The Gift of Good Vision

December 12, 2013

If you can read this sentence, your vision is better than the estimated 39 million people worldwide who are blind. Vision is something that we all can take for granted; seeing is not a voluntary action…we open our eyes, some of us throw on some glasses or contacts, and there the world is. One of the best ways you can celebrate this amazing gift is by taking care of it!

Ways to care for your eyes:

1. Keep your diet eye-friendly!

  • Focus on fruits and veggies! Get your daily doses of leafy greens, citrus fruits, and colorful vegetables.
  • Add omega-3 rich foods like salmon, walnuts, and enriched eggs.
  • Limit your intake of sugars and saturated fats.

2. Protect your eyes!

  • Wear proper safety glasses.
  • Wear UV protective glasses when exposed to sunlight.
  • Wear corrective (and/or protective) glasses as directed, especially if you’re monocular!

3. Get routine examinations, especially if you have other medical conditions.

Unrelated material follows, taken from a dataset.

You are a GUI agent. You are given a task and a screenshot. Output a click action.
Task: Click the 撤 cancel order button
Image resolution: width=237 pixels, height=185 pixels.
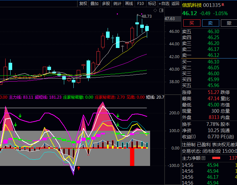[x=229, y=23]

  • Diabetics should follow advisement for frequency of dilated examinations; some may require annual or biannual visits (or more  frequently, especially if blood sugar is in poor control).
  • Any ocular condition (glaucoma, cataracts, macular degeneration, etc) may require multiple visits annually; while this may be somewhat inconvenient, it is a necessary and vital part of ensuring the best care is given to your eyes!
  • Concerns about eye health should be addressed with immediacy in many cases; if you’re concerned about your eye health, contact our office today to schedule an exam!

4. Practice good hygiene, especially in cold and flu season!

  • Wash your hands and keep your hands away from your eyes!
  • Use a quality artificial tear as needed.
  • Take precautions when a family member, coworker, or friend is actively ill; limit contact and keep shared surfaces clean!
  • Take precautions when you’re ill! Wash your hands, avoid using tissues repeatedly or transferring use from nose or mouth to the eyes.

This information is solely for informational purposes and is not intended to provide medical advice. If you are concerned about any medical condition or your eye health, please visit and speak with your primary or eye care service provider.